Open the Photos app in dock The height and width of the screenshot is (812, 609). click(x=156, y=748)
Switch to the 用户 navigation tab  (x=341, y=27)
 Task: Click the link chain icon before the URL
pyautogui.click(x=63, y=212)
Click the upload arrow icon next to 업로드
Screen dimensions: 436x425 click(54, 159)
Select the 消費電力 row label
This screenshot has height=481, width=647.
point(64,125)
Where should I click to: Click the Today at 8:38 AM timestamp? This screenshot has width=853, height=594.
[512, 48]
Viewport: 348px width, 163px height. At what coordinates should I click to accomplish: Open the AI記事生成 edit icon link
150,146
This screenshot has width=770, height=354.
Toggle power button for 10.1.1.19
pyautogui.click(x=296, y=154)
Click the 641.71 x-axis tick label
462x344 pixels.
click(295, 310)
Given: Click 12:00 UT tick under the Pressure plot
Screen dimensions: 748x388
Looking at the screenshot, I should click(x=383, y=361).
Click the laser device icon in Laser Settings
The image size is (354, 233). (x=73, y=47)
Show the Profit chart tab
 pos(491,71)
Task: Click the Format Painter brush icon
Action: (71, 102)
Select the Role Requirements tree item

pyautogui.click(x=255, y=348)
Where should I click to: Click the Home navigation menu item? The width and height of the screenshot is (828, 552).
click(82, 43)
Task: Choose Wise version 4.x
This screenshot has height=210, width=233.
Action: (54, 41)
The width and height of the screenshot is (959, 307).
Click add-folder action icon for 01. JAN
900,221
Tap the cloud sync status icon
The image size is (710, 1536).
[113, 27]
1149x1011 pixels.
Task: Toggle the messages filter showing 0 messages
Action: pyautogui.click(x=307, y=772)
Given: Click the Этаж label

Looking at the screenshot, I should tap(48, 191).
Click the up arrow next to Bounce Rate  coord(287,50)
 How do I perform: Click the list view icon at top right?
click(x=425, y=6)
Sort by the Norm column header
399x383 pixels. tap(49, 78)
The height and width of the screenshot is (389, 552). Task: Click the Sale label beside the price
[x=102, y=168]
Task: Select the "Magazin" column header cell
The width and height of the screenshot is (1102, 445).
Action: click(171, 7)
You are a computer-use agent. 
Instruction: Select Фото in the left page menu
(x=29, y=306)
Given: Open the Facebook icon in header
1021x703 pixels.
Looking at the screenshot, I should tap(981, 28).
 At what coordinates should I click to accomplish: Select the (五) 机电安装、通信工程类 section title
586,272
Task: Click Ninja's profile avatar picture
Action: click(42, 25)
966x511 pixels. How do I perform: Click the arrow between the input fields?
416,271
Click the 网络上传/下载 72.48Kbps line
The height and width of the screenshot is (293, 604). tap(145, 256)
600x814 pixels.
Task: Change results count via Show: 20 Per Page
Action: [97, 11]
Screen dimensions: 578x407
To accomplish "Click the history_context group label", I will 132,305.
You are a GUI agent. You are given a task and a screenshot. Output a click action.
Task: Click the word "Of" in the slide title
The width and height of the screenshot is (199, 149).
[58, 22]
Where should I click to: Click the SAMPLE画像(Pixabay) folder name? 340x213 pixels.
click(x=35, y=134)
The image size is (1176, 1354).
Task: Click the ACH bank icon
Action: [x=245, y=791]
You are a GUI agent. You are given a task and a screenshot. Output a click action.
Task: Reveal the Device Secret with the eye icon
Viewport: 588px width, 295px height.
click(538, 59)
* * * * * * * * *
• **Exercise directions**
Print, without alteration, only the lines above between the one holding "Click add-folder action icon for 01. JAN" and the one holding "Click the up arrow", inclusive.

• **Written solution**
Click add-folder action icon for 01. JAN
900,221
Tap the cloud sync status icon
The image size is (710, 1536).
[113, 27]
1149x1011 pixels.
Task: Toggle the messages filter showing 0 messages
Action: pyautogui.click(x=307, y=772)
Given: Click the Этаж label

Looking at the screenshot, I should tap(48, 191).
Click the up arrow next to Bounce Rate  coord(287,50)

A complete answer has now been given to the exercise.